OBJECTIVE—The objective of this study was to describe prevalent vascular retinal lesions among patients with type 2 diabetes enrolled in the ADVANCE Retinal Measurements (AdRem) study, a substudy of the Action in Diabetes and Vascular Disease: Preterax and Diamicron MR Controlled Evaluation (ADVANCE) trial.
RESEARCH DESIGN AND METHODS—Seven-field stereoscopic photographs of both eyes were obtained at the baseline assessment of the ADVANCE trial. All photographs were graded in a central reading center. Gradable retinal images were received from 1,605 patients.
RESULTS—The number of patients with any retinopathy (Early Treatment of Diabetic Retinopathy Study [ETDRS] score ≥20) was 645 (40.2% [95% CI 37.8–42.6]); of these, 35 (2.2% [1.6–3.0]) had severe diabetic retinopathy (ETDRS score ≥50). Focal arterial narrowing, venous beading, and arteriovenous nicking were present in 3.8, 5.1, and 9.8% of participants, respectively. Among participants included in this study, Chinese and South-Asian patients had more retinopathy than Caucasians, as defined both by ETDRS score (49.4, 46.0, and 31.3%, respectively; P < 0.001, adjusted for age, sex, A1C, systolic blood pressure, and duration of diabetes) and specific vascular lesions (e.g., arteriovenous nicking 12.3, 8.5, and 7.5%, respectively; adjusted P < 0.005). A1C, duration of diabetes, and systolic blood pressure were similarly associated with increased retinal lesions in Chinese, South-Asian, and Caucasian patients.

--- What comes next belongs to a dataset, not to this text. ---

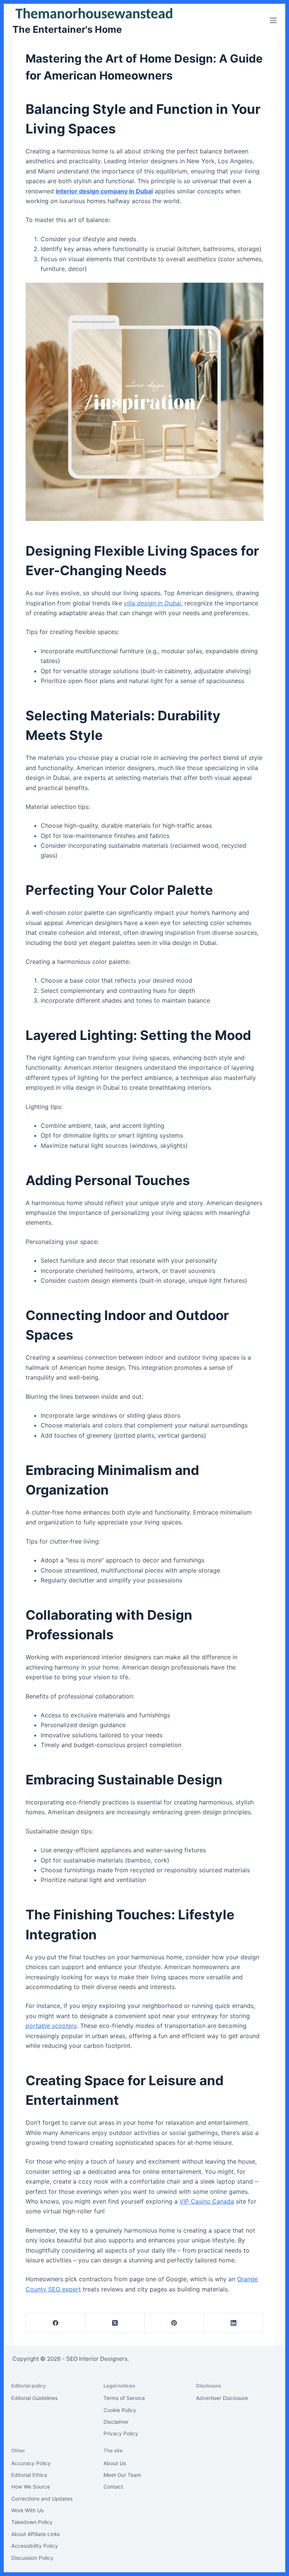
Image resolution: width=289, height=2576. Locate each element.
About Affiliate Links (35, 2534)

CONCLUSIONS—Using a sensitive diagnostic procedure, more than one-third of patients with type 2 diabetes enrolled in the AdRem study had retinal lesions at baseline. Despite differences in prevalence and severity of retinopathy among Chinese, South-Asian, and Caucasian patients included in this study, the cross-sectional associations among established risk factors for retinopathy and retinal lesions were similar across ethnic groups.
Diabetic retinopathy is a progressive disorder of the microcirculation in the retina (1). It is the most common cause of blindness in people aged 30–69 years (2,3). Moreover, the prevalence of blindness attributable to diabetic retinopathy has increased considerably during recent decades and has doubled in older people since the 1990s (4). When not identified and treated early, the disease is usually progressive, and laser treatment is rarely effective in restoring vision (5).
From clinical practice it is known that diabetic retinopathy is the most common microvascular complication in diabetes, but most reliable epidemiological data using fundus photography (including peripheral retinal fields) cited to support this notion were obtained from studies conducted more than a decade ago (6–8). The management of diabetes and its complications has evolved considerably over recent years, and these data may no longer reflect contemporary experience. Moreover, most population-based studies using fundus photography did not include patients from Asian countries, where the prevalence of type 2 diabetes is rising sharply.
In addition to diabetic retinopathy, changes in the retinal microcirculation, such as focal arterial narrowing and arteriovenous nicking, are associated with increased risks of stroke, atherosclerosis, and renal dysfunction (9,10). This finding suggests that retinal vascular lesions may be important markers of subclinical vascular diseases. At present there is limited information on the relationship of microvascular abnormalities to diabetic retinopathy and whether this relationship differs by ethnicity.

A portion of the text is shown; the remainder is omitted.